As per usual, I completely overhyped the event and told everyone I knew. I secured a box at the game with room for thirty family members and friends who flew in just for the occasion, including my old friends Kari, Jeanne, Dave, and Amanda, Isaac Mizrahi (who was in town directing an opera and is a fanatical baseball fan), and, just to make the possibility of humiliation a smidge more emasculating, my Bravo boss, Lauren Zalaznick, a lover of both baseball
and
completely overhyped events.

The day of the game, my sister Em arranged for me to throw baseballs with a high school coach who would warm me up and critique my throw. Outside of a brief game of catch with Matthew Broderick that I shot for
Watch What Happens Live
(“Don’t throw from the mound,” Matthew sternly advised, between takes. “Oh, and you want the catcher to
catch
the ball.”) I hadn’t done much in the way of
rehearsing
training—but as is often the case, I was unrealistically optimistic. The coach told me that I looked okay, and he deemed me ready to throw—from in front of the mound, just like everybody said. I felt strong and coordinated (only later would I learn that he told Em I was so bad that he rolled the ball to me because he was worried I couldn’t catch it). When I got home, my dad asked me to show him my form. I indulged him so that his dream of coaching me doing baseball-related things could also come true.

“You look like you’re
pushing
the ball,” he warned. “You have to follow through.” I was sure he was right, but I had no idea how to make my arm not push, and now I was getting confused. My mom went to YouTube and pulled up George W. Bush throwing out a first pitch to show me how it was done. It was probably the only time anyone in my family used W as an example of doing something right. Ready or not, it was time to go.

At the ballpark, I was given a jersey that said “Cohen” on the back with the number 68, the year of my birth. You don’t see many Jewish baseball players, so on top of everything, I felt special to be representing.

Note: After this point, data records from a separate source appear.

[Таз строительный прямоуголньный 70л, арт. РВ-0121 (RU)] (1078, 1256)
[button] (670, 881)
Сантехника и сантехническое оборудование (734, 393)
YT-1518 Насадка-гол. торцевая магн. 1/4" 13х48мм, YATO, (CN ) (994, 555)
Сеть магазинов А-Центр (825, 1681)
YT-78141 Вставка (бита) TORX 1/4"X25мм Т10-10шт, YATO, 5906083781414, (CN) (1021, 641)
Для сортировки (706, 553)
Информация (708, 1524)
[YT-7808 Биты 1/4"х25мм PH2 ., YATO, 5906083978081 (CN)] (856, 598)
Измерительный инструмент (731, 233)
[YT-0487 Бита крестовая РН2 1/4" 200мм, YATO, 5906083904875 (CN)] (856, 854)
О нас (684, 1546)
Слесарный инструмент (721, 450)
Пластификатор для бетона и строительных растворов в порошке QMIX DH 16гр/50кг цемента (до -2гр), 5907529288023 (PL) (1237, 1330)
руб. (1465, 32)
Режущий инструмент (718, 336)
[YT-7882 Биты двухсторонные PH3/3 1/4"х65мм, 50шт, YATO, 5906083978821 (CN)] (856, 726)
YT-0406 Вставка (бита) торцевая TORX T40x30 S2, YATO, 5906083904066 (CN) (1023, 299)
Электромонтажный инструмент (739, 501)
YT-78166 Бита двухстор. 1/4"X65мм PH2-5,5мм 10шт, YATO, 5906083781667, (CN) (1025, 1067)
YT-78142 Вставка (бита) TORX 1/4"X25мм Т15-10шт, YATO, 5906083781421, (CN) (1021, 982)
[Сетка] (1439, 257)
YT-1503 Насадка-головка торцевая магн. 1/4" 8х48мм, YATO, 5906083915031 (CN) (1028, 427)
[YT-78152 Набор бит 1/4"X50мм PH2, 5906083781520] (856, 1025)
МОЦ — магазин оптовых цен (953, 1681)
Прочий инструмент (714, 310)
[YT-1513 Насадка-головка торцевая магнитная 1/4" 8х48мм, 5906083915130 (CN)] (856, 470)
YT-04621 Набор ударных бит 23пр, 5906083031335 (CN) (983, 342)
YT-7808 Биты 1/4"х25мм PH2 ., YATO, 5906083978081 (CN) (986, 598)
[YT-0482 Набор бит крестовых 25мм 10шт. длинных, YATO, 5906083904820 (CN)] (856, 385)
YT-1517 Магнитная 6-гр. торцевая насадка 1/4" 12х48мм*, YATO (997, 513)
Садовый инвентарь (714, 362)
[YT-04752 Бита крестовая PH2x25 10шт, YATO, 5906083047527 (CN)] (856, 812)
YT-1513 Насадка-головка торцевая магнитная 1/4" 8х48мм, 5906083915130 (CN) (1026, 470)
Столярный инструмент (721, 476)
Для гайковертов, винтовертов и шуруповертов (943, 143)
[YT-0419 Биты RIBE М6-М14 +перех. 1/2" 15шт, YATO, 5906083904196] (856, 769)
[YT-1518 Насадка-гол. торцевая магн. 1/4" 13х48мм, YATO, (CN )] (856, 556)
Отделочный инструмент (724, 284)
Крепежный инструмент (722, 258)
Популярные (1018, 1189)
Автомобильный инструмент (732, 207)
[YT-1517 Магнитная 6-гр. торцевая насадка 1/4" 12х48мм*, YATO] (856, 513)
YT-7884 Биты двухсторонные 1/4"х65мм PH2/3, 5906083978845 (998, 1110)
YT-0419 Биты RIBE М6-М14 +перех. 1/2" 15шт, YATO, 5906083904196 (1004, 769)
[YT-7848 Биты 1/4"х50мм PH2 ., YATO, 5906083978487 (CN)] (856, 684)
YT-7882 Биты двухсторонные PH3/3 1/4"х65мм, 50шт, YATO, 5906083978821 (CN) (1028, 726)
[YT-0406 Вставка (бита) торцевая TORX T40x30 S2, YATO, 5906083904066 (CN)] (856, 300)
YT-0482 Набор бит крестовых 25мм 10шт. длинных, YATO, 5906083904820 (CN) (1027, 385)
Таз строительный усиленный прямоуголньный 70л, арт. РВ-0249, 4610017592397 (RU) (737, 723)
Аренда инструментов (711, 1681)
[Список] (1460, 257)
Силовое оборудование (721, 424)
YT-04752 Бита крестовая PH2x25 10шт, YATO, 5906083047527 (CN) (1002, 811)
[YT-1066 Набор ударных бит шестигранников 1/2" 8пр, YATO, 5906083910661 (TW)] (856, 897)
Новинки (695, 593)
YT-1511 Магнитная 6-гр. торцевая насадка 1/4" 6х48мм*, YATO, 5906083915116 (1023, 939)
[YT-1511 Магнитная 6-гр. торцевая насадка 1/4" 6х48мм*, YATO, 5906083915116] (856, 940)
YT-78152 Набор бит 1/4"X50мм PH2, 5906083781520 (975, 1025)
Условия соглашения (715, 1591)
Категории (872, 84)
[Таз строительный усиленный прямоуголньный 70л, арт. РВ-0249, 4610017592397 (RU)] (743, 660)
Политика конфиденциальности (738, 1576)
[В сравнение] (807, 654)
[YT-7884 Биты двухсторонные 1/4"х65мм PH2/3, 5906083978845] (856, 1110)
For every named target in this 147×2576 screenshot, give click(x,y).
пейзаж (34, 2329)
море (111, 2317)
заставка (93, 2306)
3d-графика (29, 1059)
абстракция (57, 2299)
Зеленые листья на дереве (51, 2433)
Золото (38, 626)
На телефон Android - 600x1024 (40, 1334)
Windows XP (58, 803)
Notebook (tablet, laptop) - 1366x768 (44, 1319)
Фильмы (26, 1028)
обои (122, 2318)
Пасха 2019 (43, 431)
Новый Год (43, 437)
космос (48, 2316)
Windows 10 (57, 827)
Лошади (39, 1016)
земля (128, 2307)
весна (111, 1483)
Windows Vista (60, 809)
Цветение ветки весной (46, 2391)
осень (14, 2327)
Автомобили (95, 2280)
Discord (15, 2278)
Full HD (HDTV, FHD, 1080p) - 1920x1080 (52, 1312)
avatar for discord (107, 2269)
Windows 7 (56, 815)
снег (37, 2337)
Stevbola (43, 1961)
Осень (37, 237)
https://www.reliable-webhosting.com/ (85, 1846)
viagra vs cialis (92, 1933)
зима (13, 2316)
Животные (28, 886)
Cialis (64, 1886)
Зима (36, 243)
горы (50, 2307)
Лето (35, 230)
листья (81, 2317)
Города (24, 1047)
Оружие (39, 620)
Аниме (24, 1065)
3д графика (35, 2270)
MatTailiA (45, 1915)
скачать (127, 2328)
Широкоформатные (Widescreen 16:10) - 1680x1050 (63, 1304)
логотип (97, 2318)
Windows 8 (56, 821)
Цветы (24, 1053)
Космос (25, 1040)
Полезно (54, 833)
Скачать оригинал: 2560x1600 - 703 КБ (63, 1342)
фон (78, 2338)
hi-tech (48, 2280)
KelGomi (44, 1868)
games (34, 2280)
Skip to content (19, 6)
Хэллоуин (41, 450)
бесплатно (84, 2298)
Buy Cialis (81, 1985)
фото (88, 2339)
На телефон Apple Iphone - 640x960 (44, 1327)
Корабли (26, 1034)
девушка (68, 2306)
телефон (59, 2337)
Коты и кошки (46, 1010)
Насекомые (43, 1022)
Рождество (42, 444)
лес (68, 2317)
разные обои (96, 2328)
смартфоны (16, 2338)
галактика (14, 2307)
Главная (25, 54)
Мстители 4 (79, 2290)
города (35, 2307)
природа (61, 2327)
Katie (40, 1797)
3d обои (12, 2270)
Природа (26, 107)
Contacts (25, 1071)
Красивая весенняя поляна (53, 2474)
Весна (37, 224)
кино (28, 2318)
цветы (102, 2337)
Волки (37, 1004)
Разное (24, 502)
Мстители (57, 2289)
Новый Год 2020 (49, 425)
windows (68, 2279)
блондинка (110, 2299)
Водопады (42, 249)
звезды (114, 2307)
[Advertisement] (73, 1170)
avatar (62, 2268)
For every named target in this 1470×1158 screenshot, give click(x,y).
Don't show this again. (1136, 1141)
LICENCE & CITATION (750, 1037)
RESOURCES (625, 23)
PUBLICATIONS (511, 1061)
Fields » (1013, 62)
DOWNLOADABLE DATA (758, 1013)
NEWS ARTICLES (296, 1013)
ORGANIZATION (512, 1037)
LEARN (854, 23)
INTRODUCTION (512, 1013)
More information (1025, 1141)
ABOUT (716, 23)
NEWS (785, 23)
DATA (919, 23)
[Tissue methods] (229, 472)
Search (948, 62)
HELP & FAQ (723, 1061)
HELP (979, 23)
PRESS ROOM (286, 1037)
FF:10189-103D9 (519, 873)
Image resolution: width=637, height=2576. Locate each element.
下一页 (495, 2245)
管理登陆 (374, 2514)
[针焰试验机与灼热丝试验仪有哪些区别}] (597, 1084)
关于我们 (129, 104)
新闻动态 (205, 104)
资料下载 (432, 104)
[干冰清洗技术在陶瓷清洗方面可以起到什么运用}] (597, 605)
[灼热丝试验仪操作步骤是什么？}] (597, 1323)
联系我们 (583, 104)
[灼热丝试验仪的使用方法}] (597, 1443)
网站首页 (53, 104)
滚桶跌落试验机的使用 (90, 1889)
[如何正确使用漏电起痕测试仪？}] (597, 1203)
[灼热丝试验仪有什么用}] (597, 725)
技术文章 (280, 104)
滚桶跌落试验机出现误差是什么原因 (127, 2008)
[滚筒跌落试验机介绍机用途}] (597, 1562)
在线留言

I left all my VIP spectators to watch me from the box as I headed to the field with my thirteen-year-old nephew Jeremy, my coworker, Bravo exec Dave Serwatka, my boss, Lauren, and her son Dale. And then a pregame event unfolded that changed my game plan.

There was a mass of Little Leaguers doing I Don’t Know What on the field, but it involved pint-sized hurlers throwing strikes from the TOP OF THE MOUND. These little pissant punks were showing me up before I even had the chance to humiliate myself! I looked at Lauren aghast. She’d taught me plenty about TV and I needed her help on the field. She tried to console me, though she agreed that my hands were tied and I simply could not pitch from the front of the mound without sacrificing my dignity.

My nephew was incredulous. “What is the big deal!?” he shouted. He didn’t get why I would care one way or another
where
I threw the ball from. (Easy for him, when he was the kid in the family who got all the hand-eye coordination.)

As I looked out at my family and forty thousand St. Louis Cardinals fans, Lauren explained to Jeremy, “Andy is having really bad flashbacks to being a gay kid in Little League who dropped balls and continually sucked.”

I actually
hadn’t
been thinking of that, but was sure to thank her for putting it top of mind, both for me and for my only nephew, just in case there was any danger of him ever looking up to me. We were interrupted by the Cardinals’ PR director, who informed me that in a short while I’d be introduced and throw my pitch, and then they’d bring out Bob Gibson to throw his.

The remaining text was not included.